── Bloc de texte
Première légion européiste, la 'gauche de la gauche' !


Position sur l’Europe à gauche.

D’évidence le positionnement face à l’Europe du PS, du PCF, du NPA-LRC, Attac et consorts reste aussi surprenant qu’il est bâti sur des vues pour le moins ambiguës. Lorsque nous observons les domaines de leur vision de l’économie de marché, leurs approches de la démocratie, leurs liens à l’identité nationale et les stratégies de changement qu’ils voudraient nous imposer, il ne fait aucun doute que la « gauche de la gauche » française se trouve dans le sillon social-démocrate quand elle veut faire croire qu’elle critique (savamment ou pas) la construction européenne.

C’est qu’en effet le keynésianisme a instillé tous les pores et nerfs des formations partisanes citées plus haut, les faisant ressembler – admettre de concert la même foi – à des organisations gémellaires. Le PCF promeut l’apparition d’un intérêt entre salariés et rentiers, analyse des sources de financement de l’économie quand la LCR espère la possibilité de régulation par une amélioration de la consommation et des investissements. Attac, réunions de tendances, prône une mixture de ces deux visions complémentaires.
────
**Travail demandé**
1. Répondez aux questions suivantes à partir du texte sur la gauche et l'Europe.
(a) Dans quel sillon se trouve la « gauche de la gauche » française quand elle veut faire croire qu'elle critique la construction européenne ?
(b) Quelle doctrine a instillé tous les pores et nerfs des formations partisanes citées ?
(c) Que prône Attac ?
2. Poursuivez le texte sur la gauche et l'Europe à partir de sa dernière phrase.
La liste qui suit n'a aucun rapport avec le texte sur la gauche et l'Europe.
── Extrait de données
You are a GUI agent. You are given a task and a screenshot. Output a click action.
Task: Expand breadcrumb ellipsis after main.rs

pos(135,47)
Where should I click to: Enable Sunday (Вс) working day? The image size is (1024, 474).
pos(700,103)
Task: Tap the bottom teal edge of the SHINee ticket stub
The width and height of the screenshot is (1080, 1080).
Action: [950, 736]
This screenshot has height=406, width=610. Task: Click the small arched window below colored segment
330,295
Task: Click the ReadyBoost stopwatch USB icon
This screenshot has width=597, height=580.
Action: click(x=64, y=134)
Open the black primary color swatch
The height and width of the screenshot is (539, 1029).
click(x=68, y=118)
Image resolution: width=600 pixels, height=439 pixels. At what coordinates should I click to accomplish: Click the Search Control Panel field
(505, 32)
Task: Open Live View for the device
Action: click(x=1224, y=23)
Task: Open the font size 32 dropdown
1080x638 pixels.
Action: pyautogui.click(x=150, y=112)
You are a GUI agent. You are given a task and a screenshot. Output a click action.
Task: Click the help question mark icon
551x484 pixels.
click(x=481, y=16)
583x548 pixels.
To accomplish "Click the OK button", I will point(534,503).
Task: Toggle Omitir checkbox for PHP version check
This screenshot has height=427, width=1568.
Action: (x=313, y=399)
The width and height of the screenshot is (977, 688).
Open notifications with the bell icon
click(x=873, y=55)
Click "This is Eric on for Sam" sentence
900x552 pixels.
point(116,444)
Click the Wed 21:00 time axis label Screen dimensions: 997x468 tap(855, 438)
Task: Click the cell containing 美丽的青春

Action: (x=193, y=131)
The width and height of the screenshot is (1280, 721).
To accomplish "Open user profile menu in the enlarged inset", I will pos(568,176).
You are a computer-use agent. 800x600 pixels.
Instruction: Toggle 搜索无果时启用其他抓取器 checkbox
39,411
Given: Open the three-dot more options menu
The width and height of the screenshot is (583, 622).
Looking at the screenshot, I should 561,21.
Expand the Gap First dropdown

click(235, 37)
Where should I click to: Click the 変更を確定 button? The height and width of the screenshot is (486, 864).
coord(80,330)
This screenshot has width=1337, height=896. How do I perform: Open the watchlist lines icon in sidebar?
────
**Réponses attendues**
1.
(a) Le sillon social-démocrate.
(b) Le keynésianisme.
(c) Une mixture des deux visions complémentaires, celle du PCF et celle de la LCR.

2.
Dans le même ordre d’idées, il ne fait aucun doute que le système représentatif est largement accepté par tous ces clans, malgré quelques critiques à la marge des institutions de la Vème République (voire un désir volubile pour une VIème) ; ainsi, la LCR ne nie jamais la nécessité du débat politique pour lui-même alors que « les producteurs associés pourraient prendre leurs vies en main ». C’est charmant. « Prendre sa vie en main » est un appel d’air, une espérance aussi subtile qu’une croyance absolue, simple et pure en la seule politique comme source unique de tout ce qu’il est possible de concevoir pour l’humanité.

C’est pour cela que nous pouvons faire le constat que le rejet de l’intégration européenne se formule pour ces partis à partir de l’idéologie et non, comme on pourrait le penser, uniquement à partir des institutions nationales ou de la culture des nations. Dès lors, l’européanisation des résistances de gauche en France à l’Union européenne semble la ligne suivie au moment où la construction européenne vacille ‑ parfois ‑ sur ses fondements comme ses actions par adhésion totale à un seul schéma du penser social-historique.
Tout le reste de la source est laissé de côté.